Das Gehen und das Von-uns-Gehen
Der Schriftsteller Julian Schutting hat einen letzten Wunsch: ein Tod im Spazieren. Er geht deshalb ständig umher, um die Chancen zu erhöhen. Wenn es sein muss, will er nachhelfen. Erschienen im Falter, August 2020 / Fotos: Katharina Gossow Julian Schutting sagt, er habe Ordnung gemacht. Er habe seine Bettdecke über das Geländer des französischen Balkons geschlagen und das Fenster geöffnet, seine Wollpullover im Einbaukasten verstaut und die Manuskripte am Parkettboden der winzigen Altbauwohnung sortiert – Stapel für Stapel, mit Steinen beschwert, damit der Wind sie nicht davonweht. „Als würden Sie gleich bei mir eintreten“, sagt er mir.

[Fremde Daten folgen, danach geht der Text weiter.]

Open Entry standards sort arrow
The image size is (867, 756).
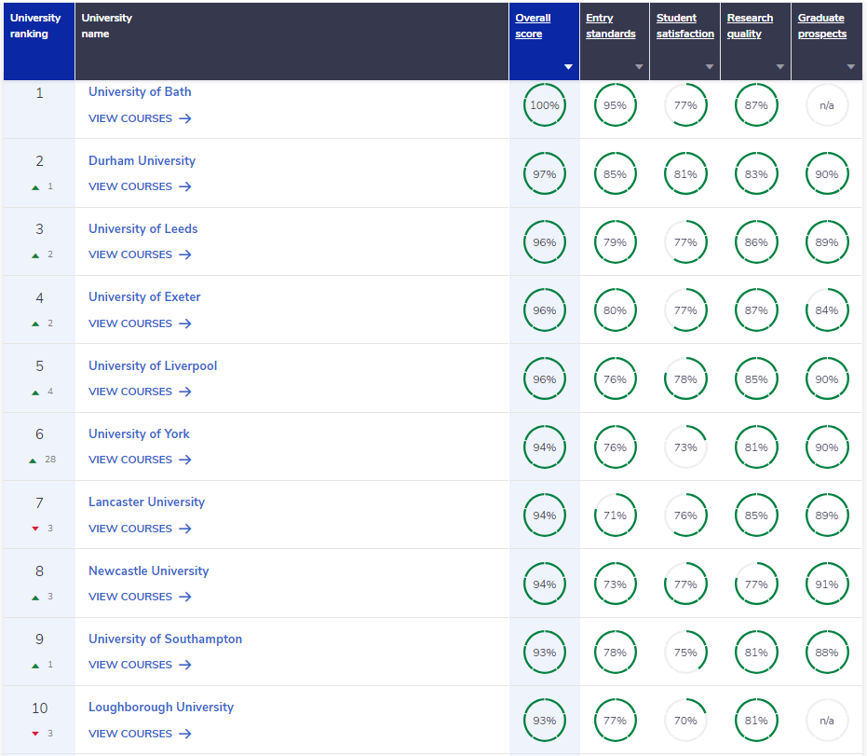[x=639, y=67]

Ich rufe nur an. Den Schriftsteller treffen kann ich erst nach der „Pestzeit“, wie er die Corona-Pandemie nennt. Auch wegen ihr denkt er jetzt mehr an „die letzten Fragen im Leben“, sagt er: Wie verlässt man diese Welt? Oder wie entfernt man sich aus ihr? Mit zweiundachtzig denke man darüber nach. Wenn ihn die Kraft verlässt, will er mit Schlafmittel nachhelfen. All das erzählt er mir, noch bevor ich richtig fragen kann, wie es ihm geht. […] Der ganze Text in der gedruckten Ausgabe des Falter vom 26. August oder hier.
Was alte Leute zu erzählen haben. Und wovon Kinder träumen.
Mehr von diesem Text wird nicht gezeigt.